うちの一族はがんで死ななければ94まで生きると、叔父の葬儀の日に叔母にいわれた。聞いてみると確かにわしの親父他何人も94で死んでいる。そこでわしも94の誕生日に死ぬと決めて、それまでの日数をあと何日と逆算し、切りのいい64で仕事も辞め、死への準備にかかった。その日々をブログに書いている。

あと10814日

 始まったころはほとんど見なかったんだが、日本選手の活躍が話題になってくると、ちょっと見てみようかと思うようになる。それが呼び水になり、怒濤の夜更かしが始まるかと思いきや、やはり年をとったということかどうか、遅くても11時過ぎまでで、それを過ぎると怒濤の睡魔に襲われてノックアウトされてしまう。年は取りたくないもんだとつくづく思うよ。しかし、オリンピックと名がつくものを10回以上経験しているが、わしら世代にとって、オリンピックと呼べるのはあの東京オリンピックだけだろうな。

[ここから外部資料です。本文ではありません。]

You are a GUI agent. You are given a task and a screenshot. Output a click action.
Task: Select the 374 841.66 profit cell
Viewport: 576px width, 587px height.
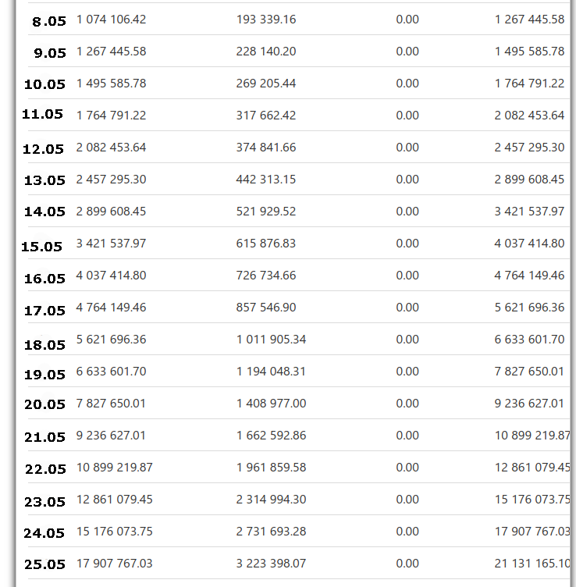(266, 148)
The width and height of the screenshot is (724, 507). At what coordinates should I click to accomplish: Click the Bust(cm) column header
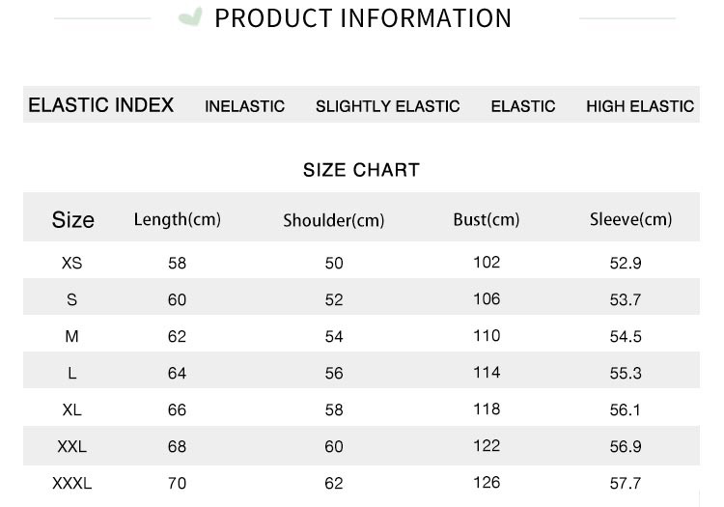tap(487, 219)
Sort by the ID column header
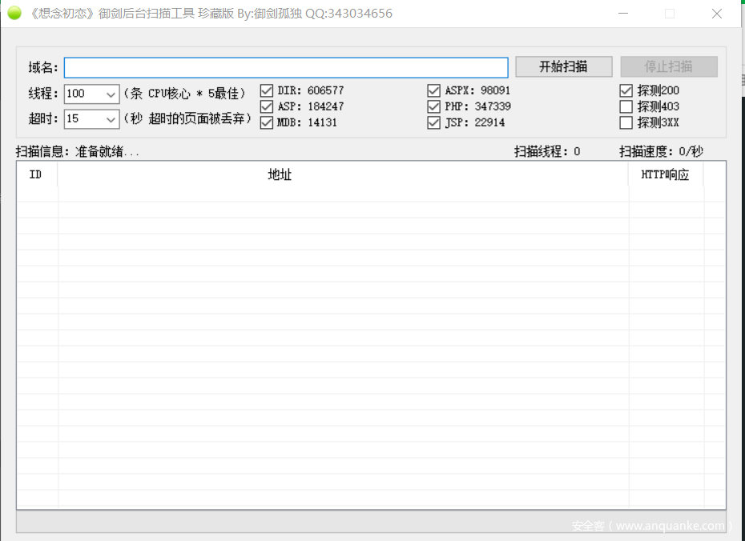Image resolution: width=745 pixels, height=541 pixels. [36, 174]
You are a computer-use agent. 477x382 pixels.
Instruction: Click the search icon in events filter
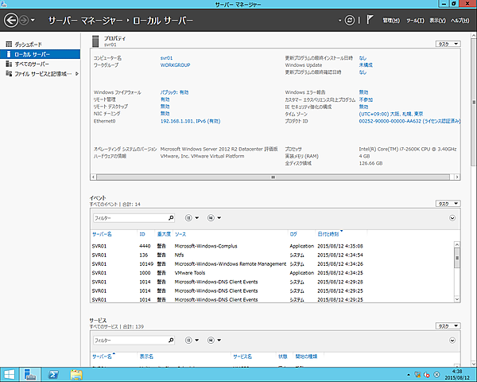click(175, 217)
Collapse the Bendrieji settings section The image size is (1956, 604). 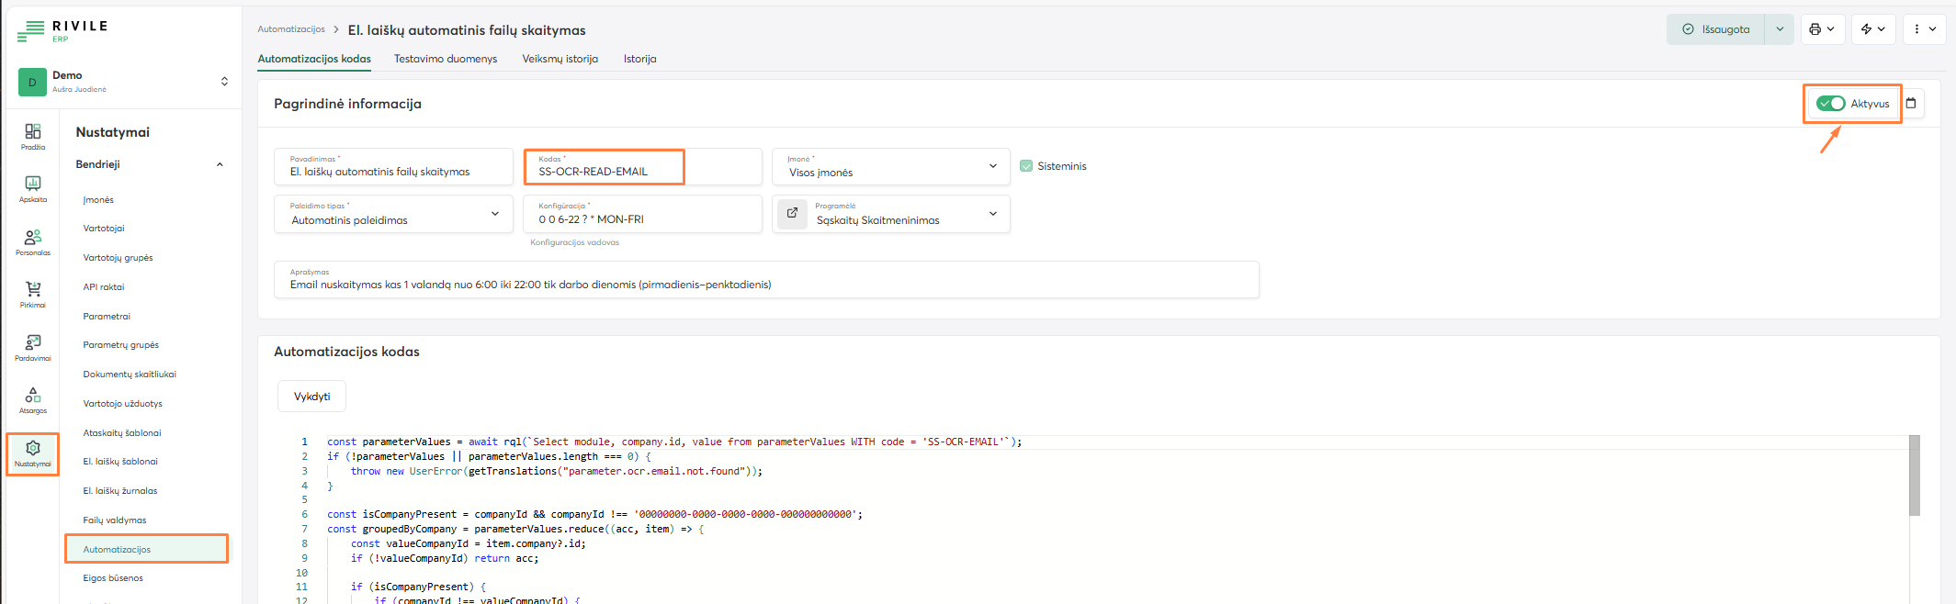pos(220,165)

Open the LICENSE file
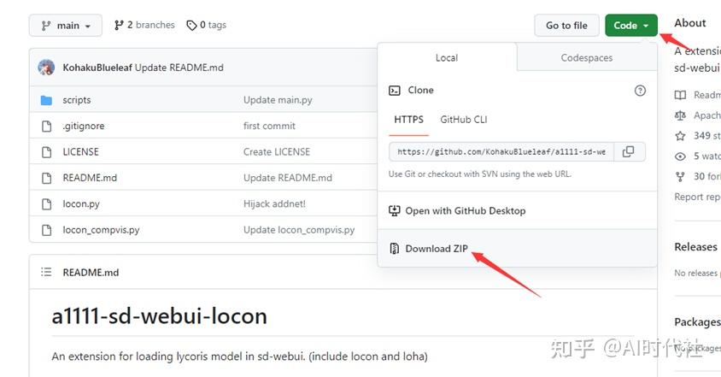[x=80, y=152]

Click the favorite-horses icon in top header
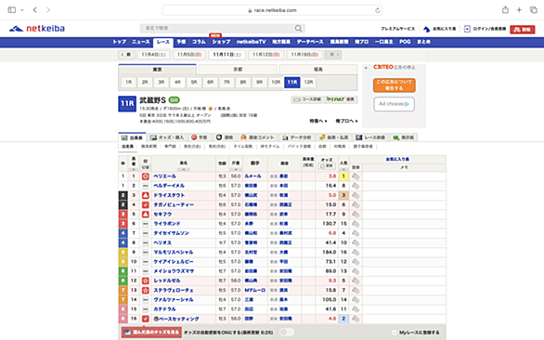click(x=426, y=29)
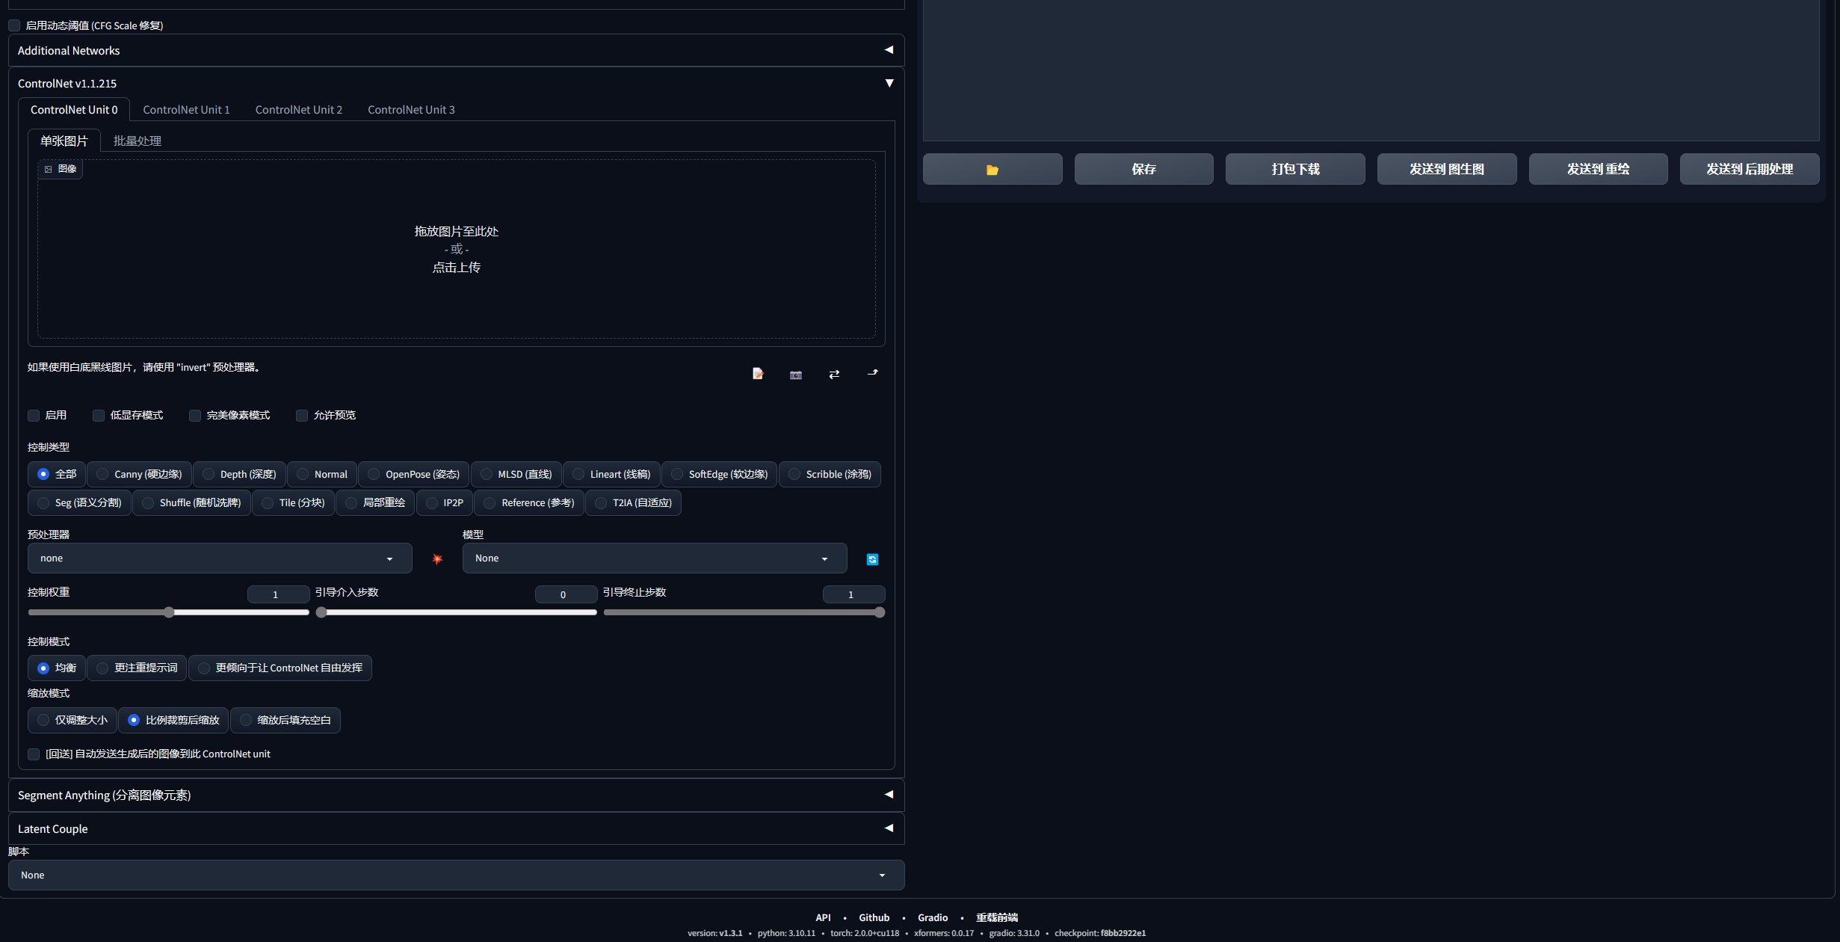Click the open output folder icon

[992, 170]
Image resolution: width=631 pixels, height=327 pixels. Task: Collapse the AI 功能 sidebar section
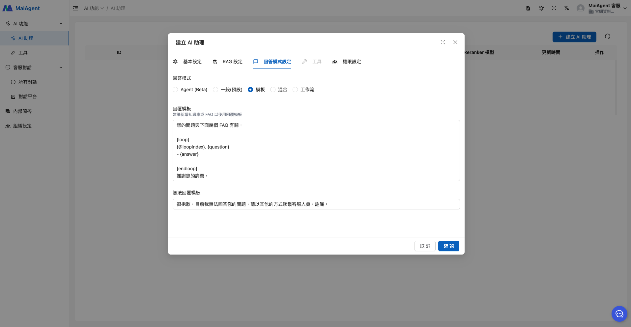pos(61,24)
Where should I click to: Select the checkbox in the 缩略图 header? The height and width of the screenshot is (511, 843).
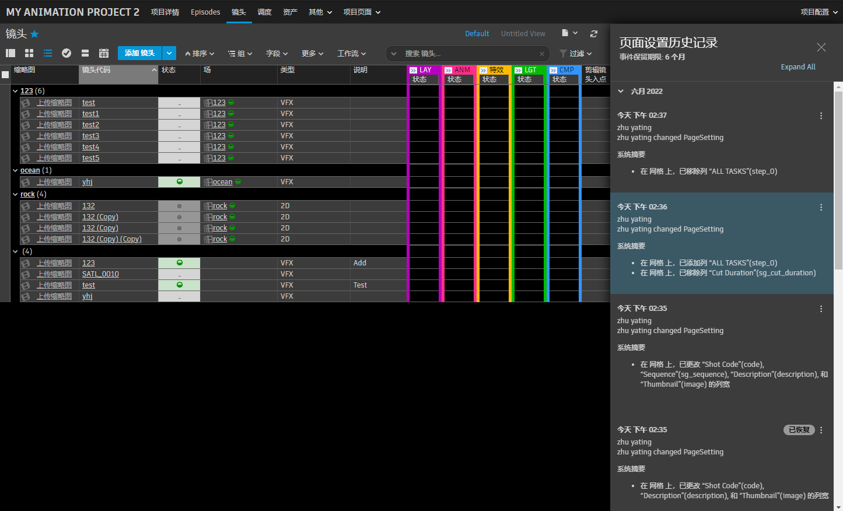[x=5, y=75]
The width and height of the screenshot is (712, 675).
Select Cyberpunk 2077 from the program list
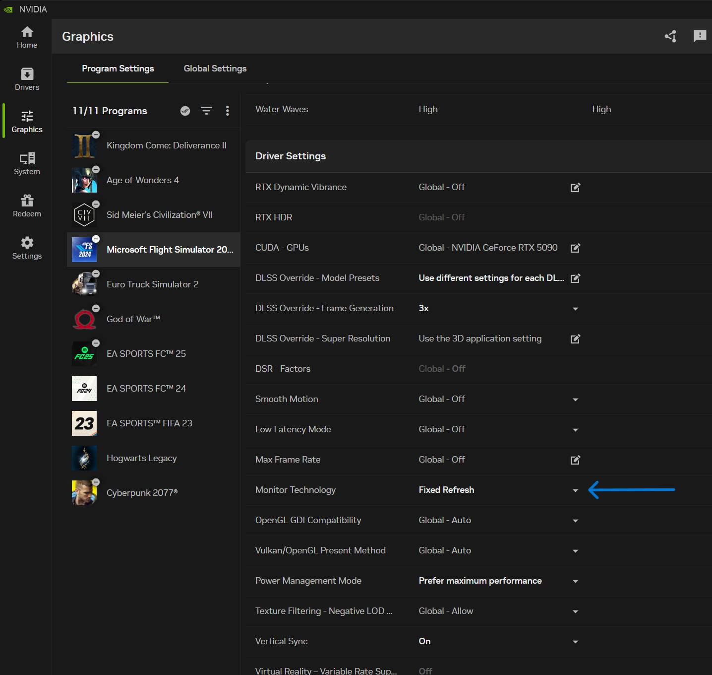click(142, 492)
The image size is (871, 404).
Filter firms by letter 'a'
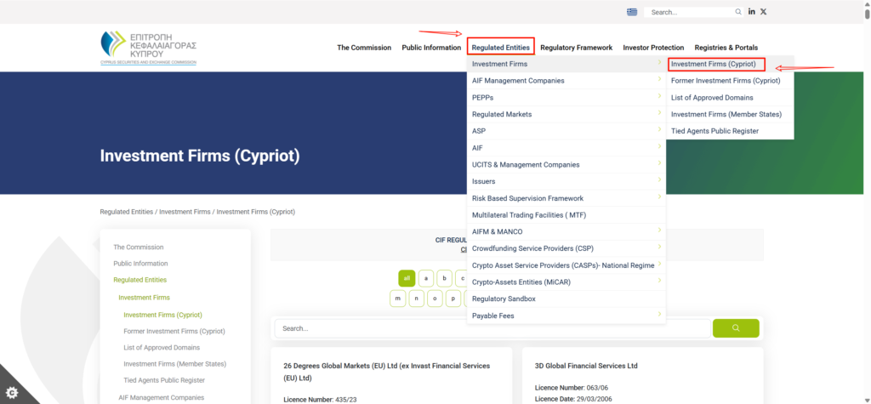[425, 278]
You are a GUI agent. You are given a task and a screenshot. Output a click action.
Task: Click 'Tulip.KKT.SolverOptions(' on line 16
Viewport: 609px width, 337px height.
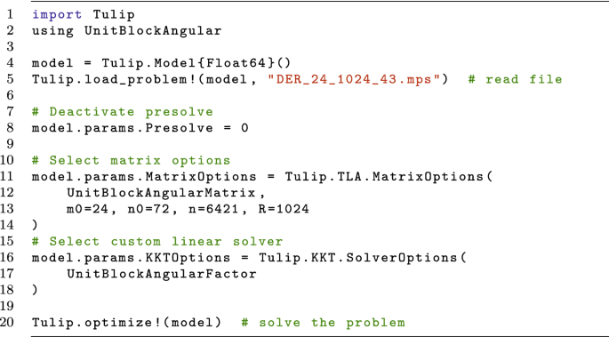coord(363,258)
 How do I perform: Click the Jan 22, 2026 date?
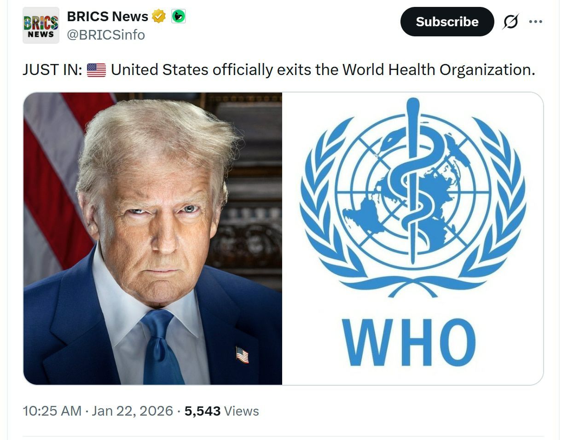(132, 411)
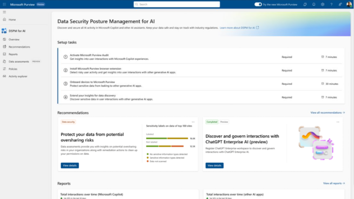This screenshot has height=199, width=354.
Task: Click the Home icon in the sidebar
Action: 4,20
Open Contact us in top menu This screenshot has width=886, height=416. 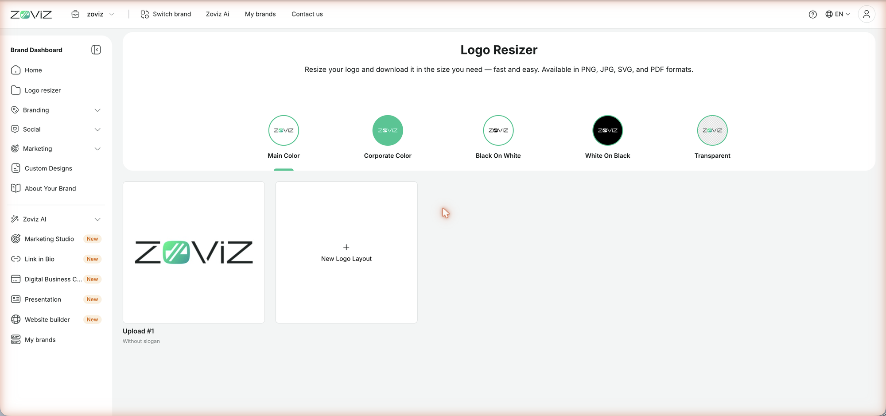307,14
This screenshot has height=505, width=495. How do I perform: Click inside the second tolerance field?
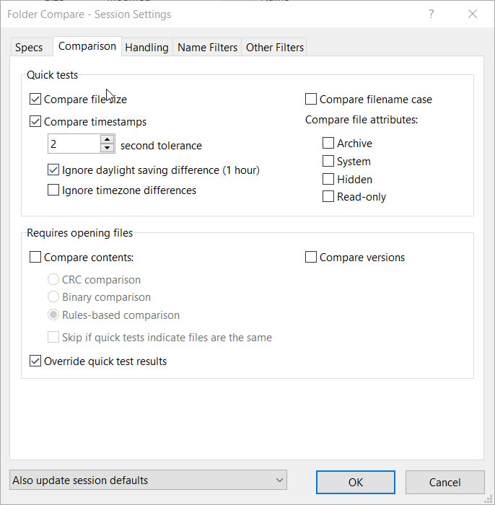click(74, 144)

 昭和39年の東京オリンピックのときは休みに日は朝から晩までテレビを見ていたし、学校でも日本選手が勝っているときなど授業中でも見せてもらえた。重量挙げなんかはジャーク、スナッチ、プレスと、前の日にみた三宅選手なんかの真似をして大騒ぎをしていたな。銅メダルだった一ノ関選手なんかも人気があった。あの頃は外国人がめずらしいので、誰を見ても美人に見えたもんだった。わしは東ドイツ飛び込みのエンゲルクレーマーという選手が一番だと思ったんだが、わしの周囲ではあまり話題にならなかったな。あの頃は映像情報はテレビで見るか、週刊や月刊の雑誌を貸本屋で借りて見るしか方法が無く、テレビは白黒で画質も悪いので、夜目遠目傘のうちというのか、誰でも美人に見えてしまうんだな。それで結局は雑誌掲載の写真をみるまでわからないというのがほんとうのところだったので、真実を知るのにタイムラグがあったんだな。

 柔道の神永、猪熊、レスリングのアニマル渡辺、体操の小野、水泳の山中、いろいろ思い出すが、やはり一番心に残っているのは、後に悲劇的な最期をとげたマラソンの円谷幸吉選手だな。自衛隊のがんばり男といわれて国立競技場でのイギリスのヒートリーとのデッドヒートは今でも熱く思い出すな。4年後に遺書を残して自殺したんだが、悲しい遺書だった。わしは高校1年だったが、この事件はショックだったな。周囲の期待が追いつめたのか、いろいろ言われているが、本人にしかわからないことがあったんだろう。もう走らなくていいんだよ言ってあげる人がいなかったんかな。人々の記憶には残っているが、そんなことよりも天寿を全うして欲しかった。